If anyone saw that and can find the link, please send it to me so I can shame my kids when they're being lazy.


----------



## Doughboy shredder (Nov 20, 2019)

Send it buddy


----------



## MrDavey2Shoes (Mar 5, 2018)

Make with the boot size already!


----------



## Donutz (May 12, 2010)

tanscrazydaisy said:


> If you can't afford snowboard boots, then you can't afford lift tickets, thus you can't afford this activity


Mebbe. But it gives us a chance to be droll with the troll.


----------



## Doughboy shredder (Nov 20, 2019)

Donutz said:


> Yes, to the same extent that if you can't afford a snowboard, you can just cut a 5' piece of 2x6 and nail your boots to it.


Prolly work


----------



## deagol (Mar 26, 2014)

Boots might be the most important piece of equipment in snowboarding. The boots are the start of the system where you apply force to the board.
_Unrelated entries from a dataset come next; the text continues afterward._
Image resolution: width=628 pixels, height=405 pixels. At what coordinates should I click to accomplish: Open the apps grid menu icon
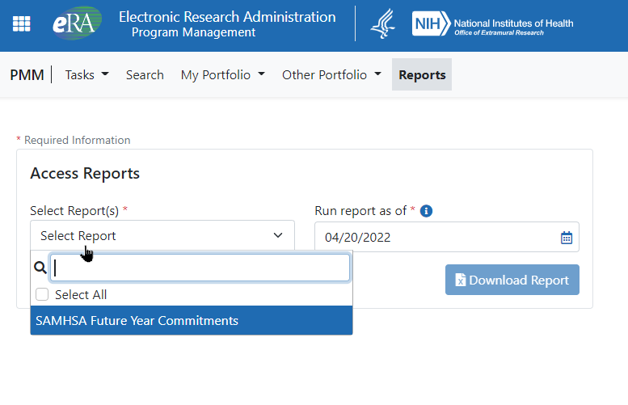pyautogui.click(x=22, y=24)
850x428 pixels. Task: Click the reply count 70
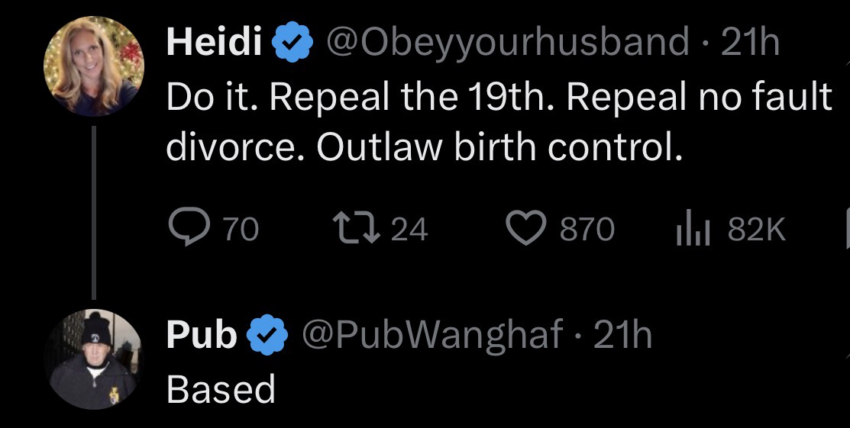pyautogui.click(x=241, y=229)
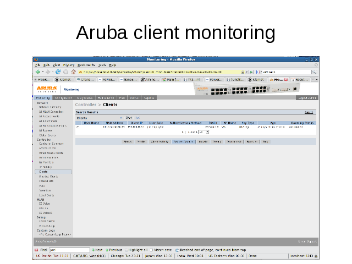This screenshot has height=264, width=352.
Task: Click the Reload page icon
Action: click(x=58, y=72)
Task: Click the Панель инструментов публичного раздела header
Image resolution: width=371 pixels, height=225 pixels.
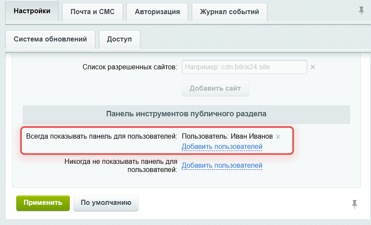Action: (186, 114)
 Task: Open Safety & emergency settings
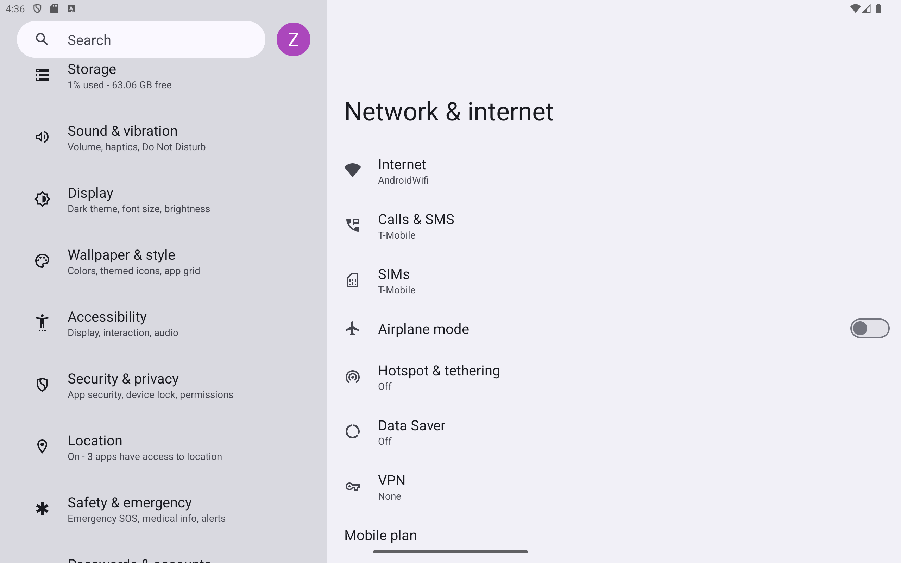tap(164, 509)
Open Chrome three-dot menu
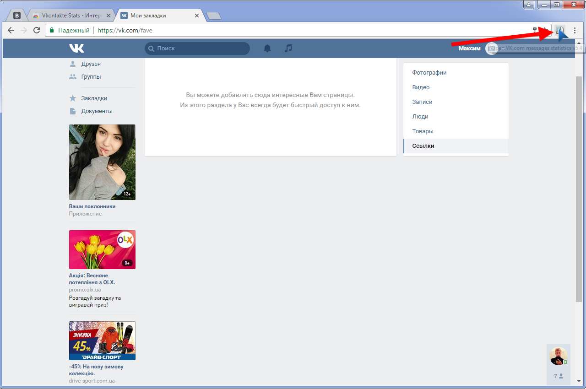 click(x=575, y=31)
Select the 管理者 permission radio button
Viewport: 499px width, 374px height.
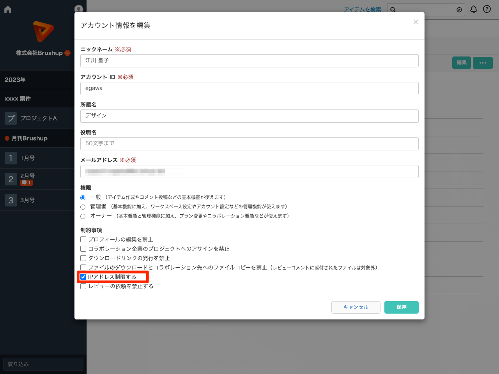coord(82,207)
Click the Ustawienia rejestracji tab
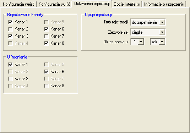 coord(92,4)
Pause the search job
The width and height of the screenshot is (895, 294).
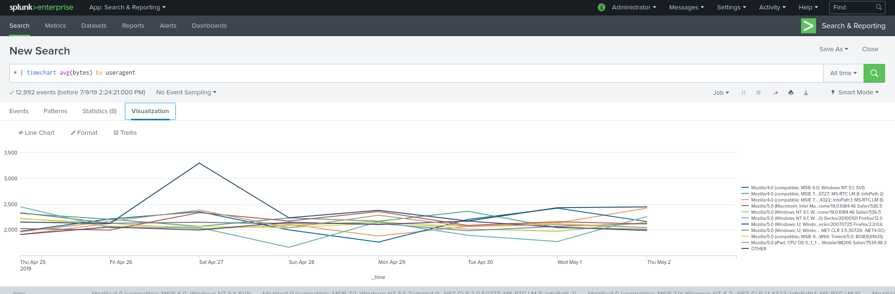[743, 93]
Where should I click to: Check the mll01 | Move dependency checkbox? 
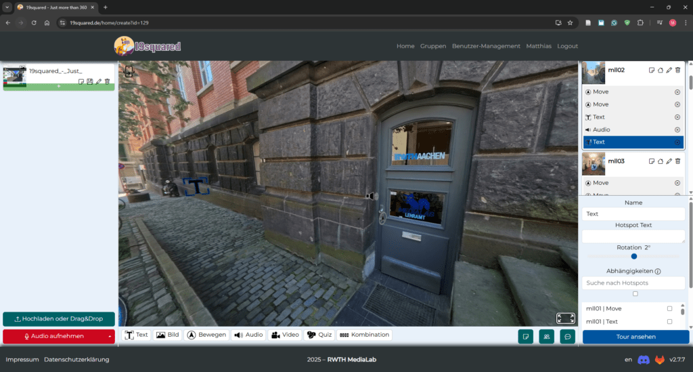(x=669, y=308)
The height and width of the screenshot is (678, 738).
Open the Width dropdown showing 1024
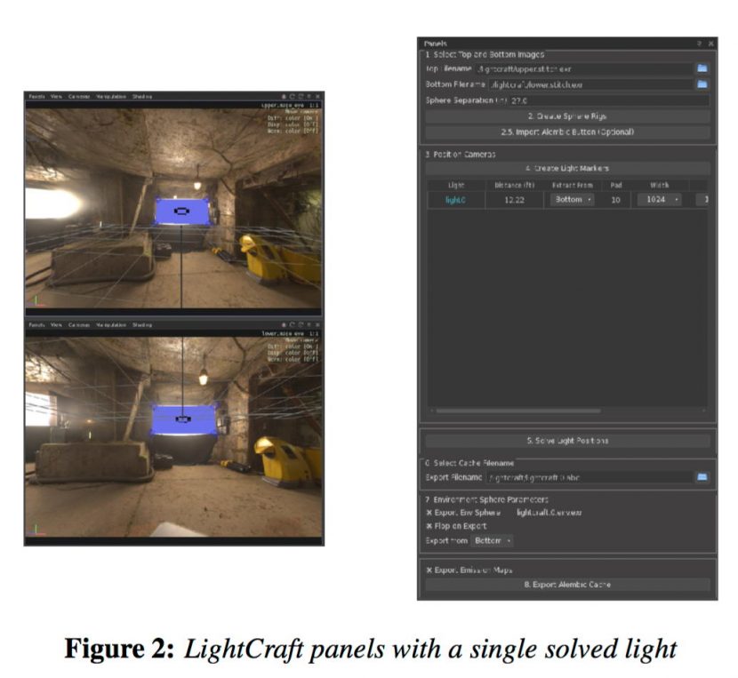coord(659,199)
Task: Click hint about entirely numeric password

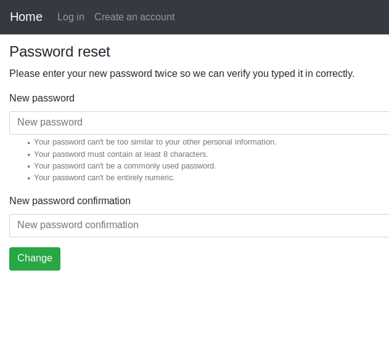Action: [x=104, y=178]
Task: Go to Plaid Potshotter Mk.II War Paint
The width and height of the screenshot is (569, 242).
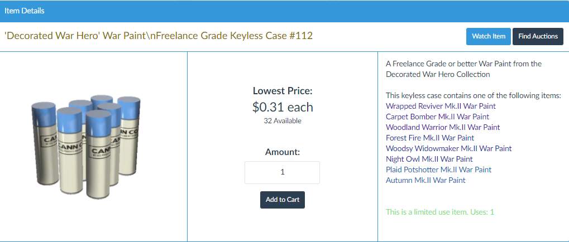Action: 438,170
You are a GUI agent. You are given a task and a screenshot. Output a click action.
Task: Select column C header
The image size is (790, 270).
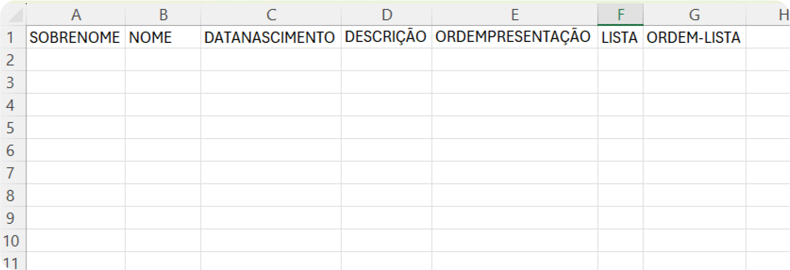(x=271, y=15)
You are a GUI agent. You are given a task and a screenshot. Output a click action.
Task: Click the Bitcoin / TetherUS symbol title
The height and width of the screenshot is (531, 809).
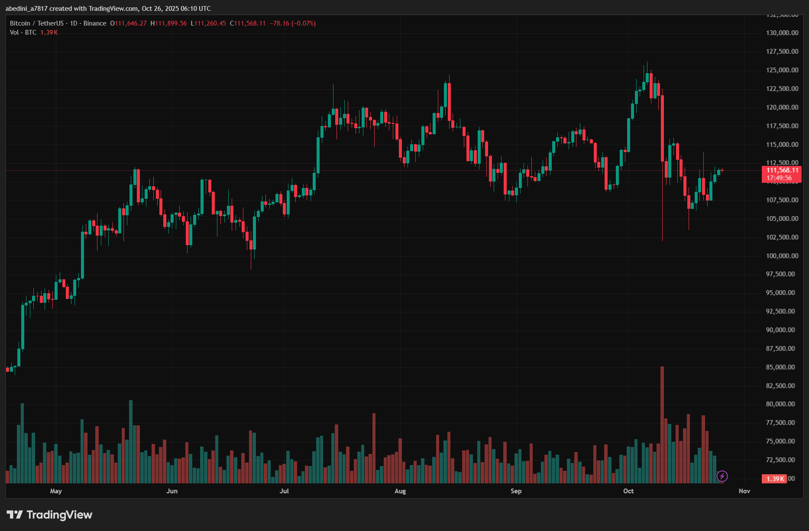pos(36,23)
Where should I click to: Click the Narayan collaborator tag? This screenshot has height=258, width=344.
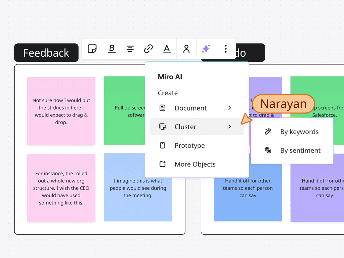(x=283, y=104)
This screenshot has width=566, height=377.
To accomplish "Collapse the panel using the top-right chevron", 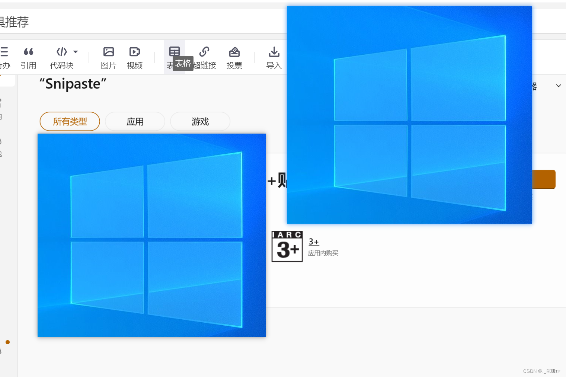I will (558, 86).
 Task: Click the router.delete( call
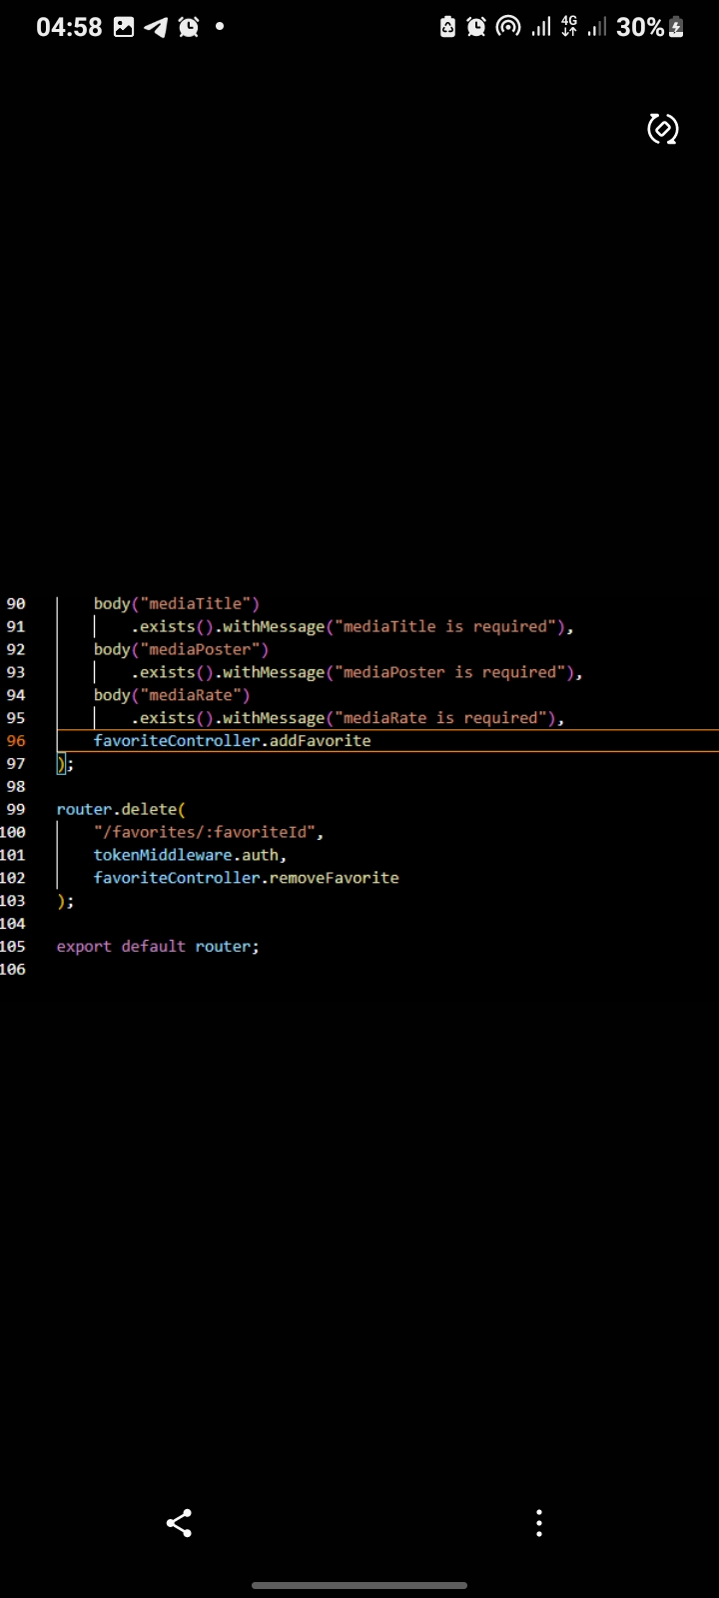[x=120, y=809]
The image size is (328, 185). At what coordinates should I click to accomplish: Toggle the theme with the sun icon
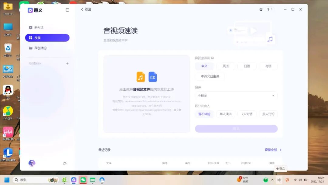pyautogui.click(x=65, y=163)
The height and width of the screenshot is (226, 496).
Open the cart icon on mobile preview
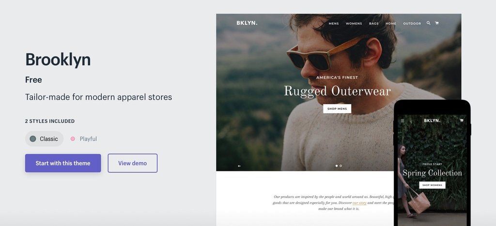[x=461, y=120]
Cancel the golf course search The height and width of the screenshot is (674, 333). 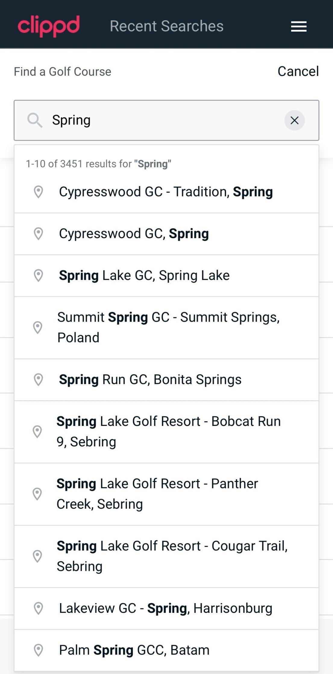pyautogui.click(x=298, y=71)
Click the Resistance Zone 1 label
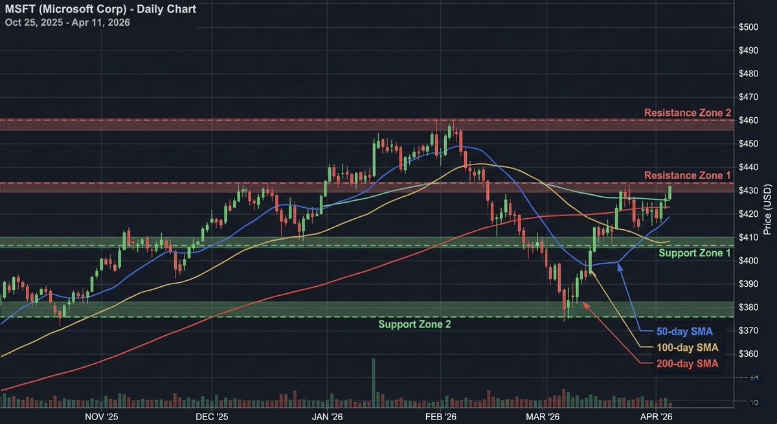 (x=686, y=175)
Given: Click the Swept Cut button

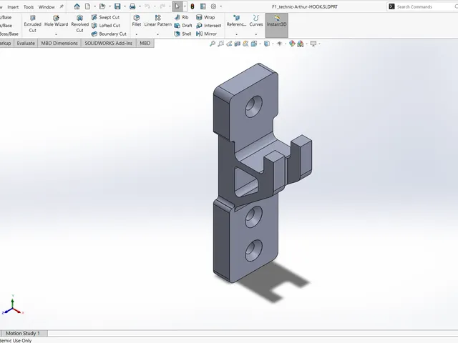Looking at the screenshot, I should coord(105,17).
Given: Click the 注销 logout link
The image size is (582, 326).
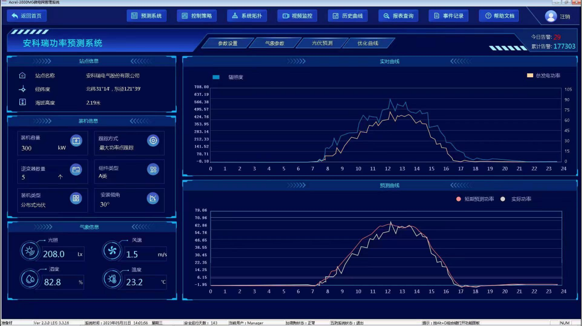Looking at the screenshot, I should pyautogui.click(x=565, y=17).
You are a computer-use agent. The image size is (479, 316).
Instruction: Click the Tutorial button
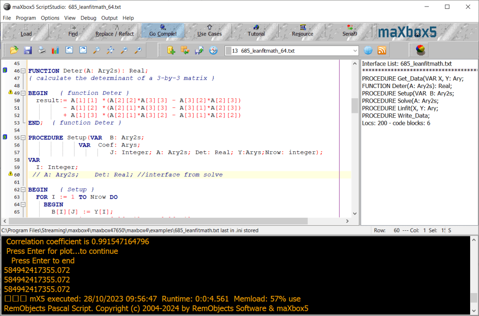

Having said that, you might be ok for a run or two in soft snow if you don’t have actual snowboard boots (but I doubt it). Back in the cretaceous period, we had Sorel-type boots they called “pack boots”. They only had felt liners. We wrapped ace bandages around our ankles to increase support. This was a band-aid approach at best. It “worked” a bit, but I had this with old Burton Fastex buckle bindings with soft straps. I think that modern bindings, with their stiffer molded straps would cause your feet to be in severe pain if you tried to ride with this setup. I would want at least calf-deep powder to ever even think about trying this again.


----------



## kieloa (Sep 20, 2019)

It's not about getting the right boots for snowboarding, it's about getting the right sized boot. Have you taken your barefoot measurements yet? What boot size do you have?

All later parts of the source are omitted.